Cake For Breakfast
This past Saturday was my roommate's birthday, AKA HELLA cake breakfast Sundays! I know some of you are like EW WTF right now, but let me explain. Cake is totally an acceptable breakfast option- just ask any Asian parent. That's probably the secret to why they never age. Besides, where do you think the British got the idea of having morning tea with pastries? Some hipster probably made it mainstream by eating last night's leftover desserts. But this post isn't about the history of cake for breakfast. It is about the high and the jolt of energy you get for about 2 hours and what I did with this feeling of invincibility.
Sunday Morning: I woke up, got a latte, and came back home to eat what was left of the chocolate cake. As the fluffy cream touched my lips, I knew this was going to be a good day. I had a list of errands, one of which included returning an un-returnable item. But now that I've had cake for breakfast, I was ready to put on my "Let me speak to your manager" face. I sipped some coffee and took another bite. I was feeling FANTASTIC at this point- on a sugar high and feeling practically invincible.
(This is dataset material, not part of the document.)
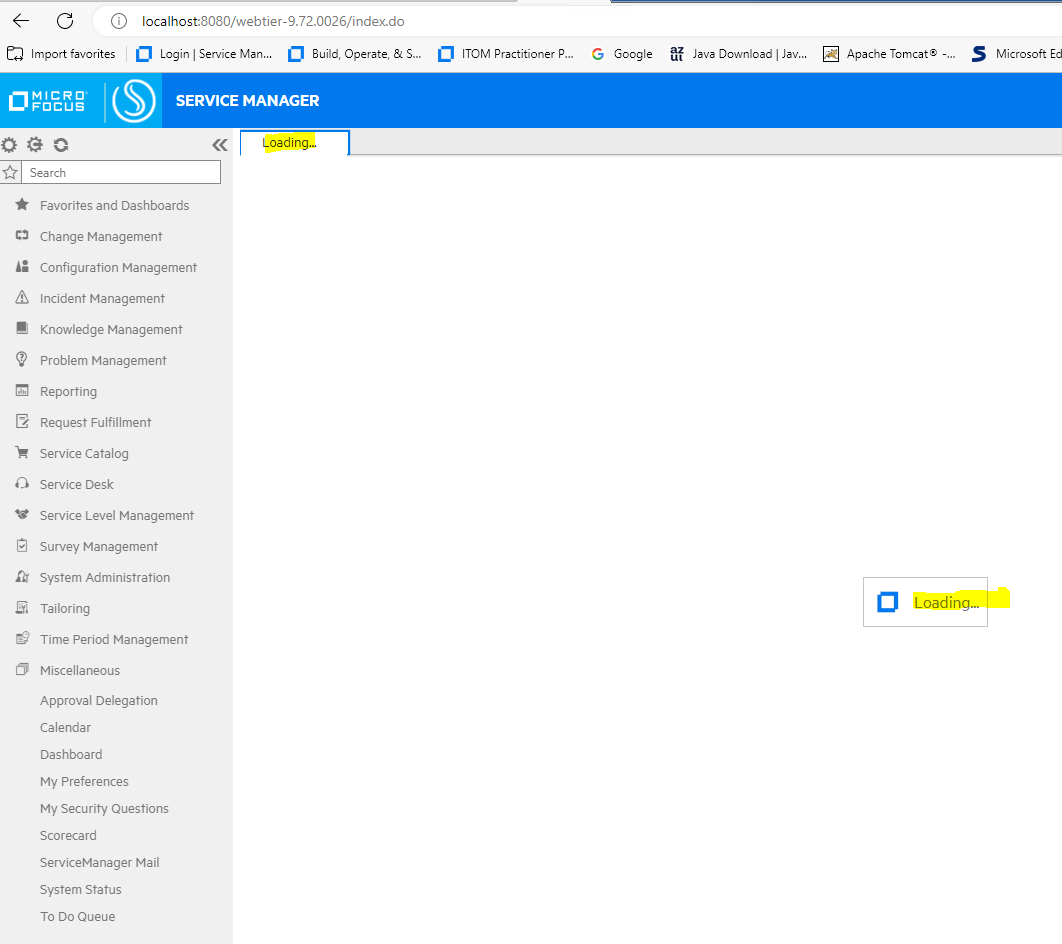The height and width of the screenshot is (944, 1062).
Task: Expand the System Administration section
Action: tap(105, 577)
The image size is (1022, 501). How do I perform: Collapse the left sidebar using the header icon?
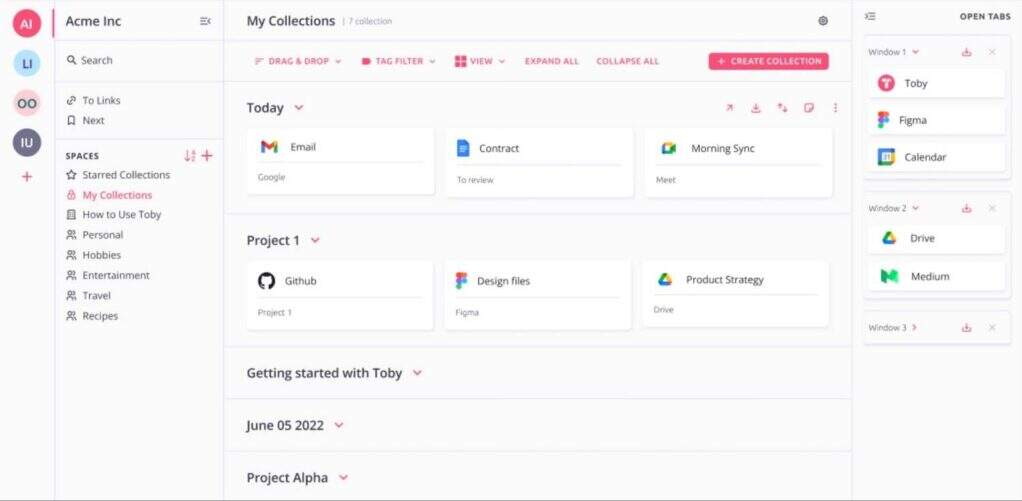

And guess what I did with this fantastic energy. Absolutely freaken nothing. It's like doing cocaine at your grandma's house. What a waste, RIGHT! (Kidding on the cocaine...) Out of all things, I somehow wasted my time googling "Do peanuts grow on trees." And before I knew it, I was down the rabbit hole reading an article about the intense diarrhea chihuahuas get after licking peanut butter #FAIL. Who knows, maybe that question will be on Jeopardy one day.